Rural Routes/Margot Ford McMillen

Drifting Poisons Cause Damage

The night of the Academy Awards, we watched for a minute before getting bored and going to bed. If we’d known that the graceful and gentlemanly Joaquin Phoenix (my pick, by the way … just sayin’) was going to talk on behalf of confined animals when he picked up his Oscar, we would have stayed up.

But, then, maybe not. It’s almost ho hum to hear anti-CAFO words from Hollywood where everyone, it seems, has gone vegan or vegetarian. It’s a giant step that they want to understand the food system, even though we wonder how farmers will regenerate the barren land without grazing animals and all the good necessaries they drop while they graze.

I bet there’s some lab working on it right now … a vegan input that has not only the nitrogen, carbon and other measurable elements, but also the microorganisms that land needs. And I imagine it’s made from … you guessed it … soybeans and corn. And there are a dozen university soil scientists lining for the big bucks to test it. Just like they lined up for the big bucks to test industry’s Roundup-Ready soybeans, corn, cotton and veggies. And, then, when Roundup stopped working, lined up for the big bucks to test dicamba-ready crops.

Who are the real guinea pigs? Consumers, of course.

It takes the nation’s left and right coasts a long time to get the message, being so far from the flyover zone, but eventually someone like Mr. Phoenix figures it out.

I hope the influencers are paying attention to the Bader Peach Farm case against Bayer (which is now the owner of Monsanto). That case, just ruled upon, came down on the correct side of consumers and voters, when it awarded $265 million to the owners of a 900-acre peach farm near Cape Girardeau, Missouri. The Baders’ neighbors had planted patented soybeans that are resistant to dicamba, a deadly weed poison. Clouds of the poison drifted to the peach trees, not resistant, and killed them.

The award gave Baders the $15 million they will have to spend in re-planting and waiting for trees to deliver a new peach crop. And there was an extra $250 million in punitive damages against Monsanto, the industrial inventors/promoters of the dicamba scheme.

For a while, Bayer/Monsanto (now re-branded as BASF) tried to argue that the Baders, who also farm thousands of acres of row crops, made more money the years their peaches were dying than they’d made before. Irrelevent, said the jury. The Baders got lucky in the row-crop game for a year, but no fair penalizing someone who’s trying to diversify, feed their local stores and build sustainable food systems for the future.

BASF lawyers tried to blame the weather, which got hot and breezy and blew drifting clouds of dicamba from the nearby soybean fields where it was supposed to kill weeds. That didn’t work. Then they tried to blame the farmers who applied the dicamba. That anti-farmer strategy didn’t work either. It blew back on the lawyers just like the drift.

The dicamba promotion here in farmland in 2019 was that if your neighbor was going to plant dicamba-ready beans and spray them, your crops should be poison-proof also. So, you’d better plant the same patented thing. Clever, right? Farmers heard it from one expert after another … the same experts who said to plant Roundup-Ready in the first place.

-.-.-

• _Required tasks_
[1] In the Rural Routes column, how much did the jury award in punitive damages against Monsanto?
[2] Write a continuation of the Rural Routes column, picking up after its final sentence.
The records that come next are not needed for either task.

-.-.-

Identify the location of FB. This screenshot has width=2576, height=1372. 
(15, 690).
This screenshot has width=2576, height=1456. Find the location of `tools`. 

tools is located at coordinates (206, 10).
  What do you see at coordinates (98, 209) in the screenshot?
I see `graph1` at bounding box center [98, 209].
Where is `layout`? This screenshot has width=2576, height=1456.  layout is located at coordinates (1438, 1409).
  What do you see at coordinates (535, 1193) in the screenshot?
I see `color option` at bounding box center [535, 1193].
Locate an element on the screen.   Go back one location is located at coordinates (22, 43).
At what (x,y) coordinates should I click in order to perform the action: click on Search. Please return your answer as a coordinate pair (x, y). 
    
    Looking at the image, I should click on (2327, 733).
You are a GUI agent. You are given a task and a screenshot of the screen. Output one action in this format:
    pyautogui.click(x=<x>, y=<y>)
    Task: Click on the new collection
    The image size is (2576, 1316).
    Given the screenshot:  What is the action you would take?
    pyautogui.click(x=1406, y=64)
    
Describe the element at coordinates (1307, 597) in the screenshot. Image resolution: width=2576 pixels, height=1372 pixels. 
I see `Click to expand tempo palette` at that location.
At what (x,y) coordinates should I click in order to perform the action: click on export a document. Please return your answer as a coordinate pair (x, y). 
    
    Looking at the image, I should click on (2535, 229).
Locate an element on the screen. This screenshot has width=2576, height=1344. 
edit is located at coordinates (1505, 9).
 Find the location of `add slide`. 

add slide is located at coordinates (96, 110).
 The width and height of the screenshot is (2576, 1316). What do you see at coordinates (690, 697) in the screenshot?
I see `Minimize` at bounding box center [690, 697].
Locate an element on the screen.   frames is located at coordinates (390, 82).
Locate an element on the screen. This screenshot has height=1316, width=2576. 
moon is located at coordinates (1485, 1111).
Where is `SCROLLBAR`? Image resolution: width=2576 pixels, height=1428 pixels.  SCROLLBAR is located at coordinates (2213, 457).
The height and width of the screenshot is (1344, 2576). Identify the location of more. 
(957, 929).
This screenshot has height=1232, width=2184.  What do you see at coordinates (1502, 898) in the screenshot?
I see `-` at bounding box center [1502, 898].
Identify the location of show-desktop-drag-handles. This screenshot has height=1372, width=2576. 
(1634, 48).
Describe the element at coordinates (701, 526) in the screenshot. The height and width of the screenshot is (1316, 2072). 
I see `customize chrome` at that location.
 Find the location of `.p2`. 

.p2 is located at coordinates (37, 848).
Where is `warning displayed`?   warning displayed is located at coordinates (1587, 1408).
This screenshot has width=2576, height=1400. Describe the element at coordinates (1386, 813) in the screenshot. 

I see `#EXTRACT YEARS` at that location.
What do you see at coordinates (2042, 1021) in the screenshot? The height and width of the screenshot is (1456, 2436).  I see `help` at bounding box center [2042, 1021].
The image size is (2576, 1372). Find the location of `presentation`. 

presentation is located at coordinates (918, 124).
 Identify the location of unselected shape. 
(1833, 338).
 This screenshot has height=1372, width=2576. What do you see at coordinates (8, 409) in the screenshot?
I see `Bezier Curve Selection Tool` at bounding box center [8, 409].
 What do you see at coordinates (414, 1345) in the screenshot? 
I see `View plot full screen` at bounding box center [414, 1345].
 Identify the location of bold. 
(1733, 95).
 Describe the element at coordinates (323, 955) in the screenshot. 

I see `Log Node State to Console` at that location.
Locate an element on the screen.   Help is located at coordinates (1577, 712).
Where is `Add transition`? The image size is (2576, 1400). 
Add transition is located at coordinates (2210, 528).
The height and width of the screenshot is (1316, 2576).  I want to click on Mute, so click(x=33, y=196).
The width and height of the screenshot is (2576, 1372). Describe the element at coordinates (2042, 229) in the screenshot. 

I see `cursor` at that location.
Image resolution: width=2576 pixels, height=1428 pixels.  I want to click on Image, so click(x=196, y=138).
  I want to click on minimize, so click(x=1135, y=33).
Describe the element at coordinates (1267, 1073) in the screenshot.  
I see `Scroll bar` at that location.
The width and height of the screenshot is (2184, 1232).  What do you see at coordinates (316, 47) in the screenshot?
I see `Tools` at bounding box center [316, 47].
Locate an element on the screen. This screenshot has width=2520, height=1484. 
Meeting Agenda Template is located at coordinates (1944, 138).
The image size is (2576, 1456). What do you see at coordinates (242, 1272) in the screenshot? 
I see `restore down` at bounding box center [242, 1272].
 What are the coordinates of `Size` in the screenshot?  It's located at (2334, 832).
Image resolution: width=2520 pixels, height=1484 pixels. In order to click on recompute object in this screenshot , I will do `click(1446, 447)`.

-.-.-

• _Responses by item number_
[1] $250 million

[2]
Farmers have for years trusted these new, industry-promoted schemes, which are tested in the university labs by grad students (our kids) under the same professors that taught when the farmers were in school. Did your professor lie? Or was s/he misled by the industry that paid for the university laboratory?

The anti-climate and anti-farmer arguments failing, BASF lawyers blamed a fungus, which came on the trees as they were dying. Fungus is an end result when trees die — an effect of the dying, not a cause. The jury saw through those arguments and blamed the right culprit — the inventors of the scheme. In their statement, the Jury said that BASF was in a “conspiracy to create an ecological disaster to increase profits.” That is true. Everything those guys do is to increase profits! It’s a conspiracy, all right. One against consumers and the earth.

The jury system is a beautiful invention: It allows for people imagining the same sorrows they’ve heard about in the courtroom. BASF attorneys have already said they’ll appeal.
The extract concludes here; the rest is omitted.